Pedro Rodríguez García (19 July 1933 – 4 September 2026) was a Spanish Roman Catholic priest and theologian who specialized in ecclesiology.

==Biography==
Pedro Rodríguez García was born in Cartagena, Murcia, on 19 July 1933. He wrote dozens of books and articles on theology. He was a priest of the Opus Dei prelature. He taught at the University of Navarra in Pamplona and was its dean of theology for many years.
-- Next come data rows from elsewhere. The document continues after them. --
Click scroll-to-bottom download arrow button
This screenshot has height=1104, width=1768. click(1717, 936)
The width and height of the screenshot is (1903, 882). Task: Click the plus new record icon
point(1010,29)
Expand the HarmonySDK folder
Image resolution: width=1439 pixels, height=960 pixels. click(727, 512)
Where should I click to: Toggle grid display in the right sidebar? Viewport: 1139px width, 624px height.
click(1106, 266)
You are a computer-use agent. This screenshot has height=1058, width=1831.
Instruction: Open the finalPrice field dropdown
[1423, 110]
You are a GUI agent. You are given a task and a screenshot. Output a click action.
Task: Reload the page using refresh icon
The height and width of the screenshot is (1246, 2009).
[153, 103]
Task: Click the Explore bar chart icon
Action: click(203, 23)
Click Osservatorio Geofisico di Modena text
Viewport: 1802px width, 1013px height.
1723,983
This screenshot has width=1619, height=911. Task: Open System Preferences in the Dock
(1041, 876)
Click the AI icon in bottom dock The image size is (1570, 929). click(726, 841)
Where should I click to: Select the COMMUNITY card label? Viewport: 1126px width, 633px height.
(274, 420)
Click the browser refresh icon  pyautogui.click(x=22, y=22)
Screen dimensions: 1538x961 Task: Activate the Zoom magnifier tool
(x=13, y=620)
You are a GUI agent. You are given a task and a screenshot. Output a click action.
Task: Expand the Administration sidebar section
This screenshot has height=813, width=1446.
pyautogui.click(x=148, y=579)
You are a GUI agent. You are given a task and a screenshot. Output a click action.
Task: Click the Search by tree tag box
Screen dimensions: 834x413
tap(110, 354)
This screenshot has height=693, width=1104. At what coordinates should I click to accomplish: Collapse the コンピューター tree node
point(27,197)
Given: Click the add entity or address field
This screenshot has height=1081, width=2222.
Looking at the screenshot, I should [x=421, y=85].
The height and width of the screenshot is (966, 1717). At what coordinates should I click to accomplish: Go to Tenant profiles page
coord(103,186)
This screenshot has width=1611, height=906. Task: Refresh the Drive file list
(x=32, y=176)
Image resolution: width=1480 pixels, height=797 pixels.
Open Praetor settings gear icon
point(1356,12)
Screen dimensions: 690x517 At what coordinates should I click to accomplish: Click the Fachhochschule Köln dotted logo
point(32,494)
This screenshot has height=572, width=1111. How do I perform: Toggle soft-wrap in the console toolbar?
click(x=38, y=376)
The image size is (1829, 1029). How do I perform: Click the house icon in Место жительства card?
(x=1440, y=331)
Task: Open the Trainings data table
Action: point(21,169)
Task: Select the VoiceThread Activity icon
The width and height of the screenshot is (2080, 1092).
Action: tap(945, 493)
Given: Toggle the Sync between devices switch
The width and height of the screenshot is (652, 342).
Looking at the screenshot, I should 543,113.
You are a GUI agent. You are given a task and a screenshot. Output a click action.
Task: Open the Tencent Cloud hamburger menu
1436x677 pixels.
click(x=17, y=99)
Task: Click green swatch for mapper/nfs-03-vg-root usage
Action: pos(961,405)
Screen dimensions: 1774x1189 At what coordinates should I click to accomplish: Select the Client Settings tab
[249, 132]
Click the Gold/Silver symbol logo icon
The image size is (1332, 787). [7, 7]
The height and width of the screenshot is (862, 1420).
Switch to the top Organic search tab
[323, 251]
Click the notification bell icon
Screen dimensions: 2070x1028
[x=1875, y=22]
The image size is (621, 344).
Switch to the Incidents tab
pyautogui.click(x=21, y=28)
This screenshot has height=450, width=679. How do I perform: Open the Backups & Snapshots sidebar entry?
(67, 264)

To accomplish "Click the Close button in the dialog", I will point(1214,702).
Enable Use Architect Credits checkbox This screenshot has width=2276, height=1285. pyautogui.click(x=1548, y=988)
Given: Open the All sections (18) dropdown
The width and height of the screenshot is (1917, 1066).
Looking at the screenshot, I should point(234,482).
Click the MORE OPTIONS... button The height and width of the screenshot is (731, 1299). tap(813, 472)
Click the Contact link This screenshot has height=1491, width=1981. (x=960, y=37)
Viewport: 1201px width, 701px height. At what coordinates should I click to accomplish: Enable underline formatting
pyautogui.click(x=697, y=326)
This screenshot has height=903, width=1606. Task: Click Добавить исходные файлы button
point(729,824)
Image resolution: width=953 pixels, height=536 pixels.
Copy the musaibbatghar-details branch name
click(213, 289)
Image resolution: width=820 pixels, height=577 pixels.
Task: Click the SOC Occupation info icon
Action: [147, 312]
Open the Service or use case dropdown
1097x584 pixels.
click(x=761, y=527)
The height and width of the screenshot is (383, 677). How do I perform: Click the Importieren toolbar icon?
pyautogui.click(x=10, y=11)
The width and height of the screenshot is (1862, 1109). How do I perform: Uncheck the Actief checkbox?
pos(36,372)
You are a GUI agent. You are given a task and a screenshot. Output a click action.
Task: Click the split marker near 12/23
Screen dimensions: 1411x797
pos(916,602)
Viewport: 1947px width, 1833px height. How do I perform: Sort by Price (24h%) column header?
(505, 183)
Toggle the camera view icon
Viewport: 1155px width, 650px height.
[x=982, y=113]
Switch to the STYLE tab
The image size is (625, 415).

Rodríguez died in Pamplona on 4 September 2026, at the age of 93.

==Works==
Rodríguez's critical edition of the original manuscript of the Catechismus Romanus, the catechism of the Council of Trent, was praised by Cardinal Joseph Ratzinger as being of "great significance" for his own work on the Catechism of the Catholic Church.

William May praised him for his work of analyzing Opus Dei and the founder's teachings, saying that "he has masterfully" discussed the founder's teachings on holiness.

Some of Rodríguez's other works are:

- Critical edition. Roman Catechism.
- The Primacy of the Pope in the Church
- Rodríguez, Pedro, Particular Churches and Personal Prelatures. Dublin, Four Courts Press, 1986.
- Rodríguez, Pedro; Pío G. Aves de Sousa y José Manuel Zumaquero (eds.). Mons. Josemaría Escrivá de Balaguer y el Opus Dei en el 50 Aniversario de su Fundación (2° ed.). Pamplona, Ediciones Universidad de Navarra, 1985.
- Pedro Rodríguez, Fernando Ocáriz, and José Luis Illanes, Opus Dei in the Church: An ecclesiological study of the life and apostolate of Opus Dei, Princeton 1994
- Rodríguez, Vocación, trabajo, contemplación (Pamplona: EUNSA, 1986)
- Rodríguez, Camino: edición critico-histórica, (Instituto Histórico Josemaría Escrivá) – 1250 pages of analysis of Josemaría Escrivá's main work, The Way.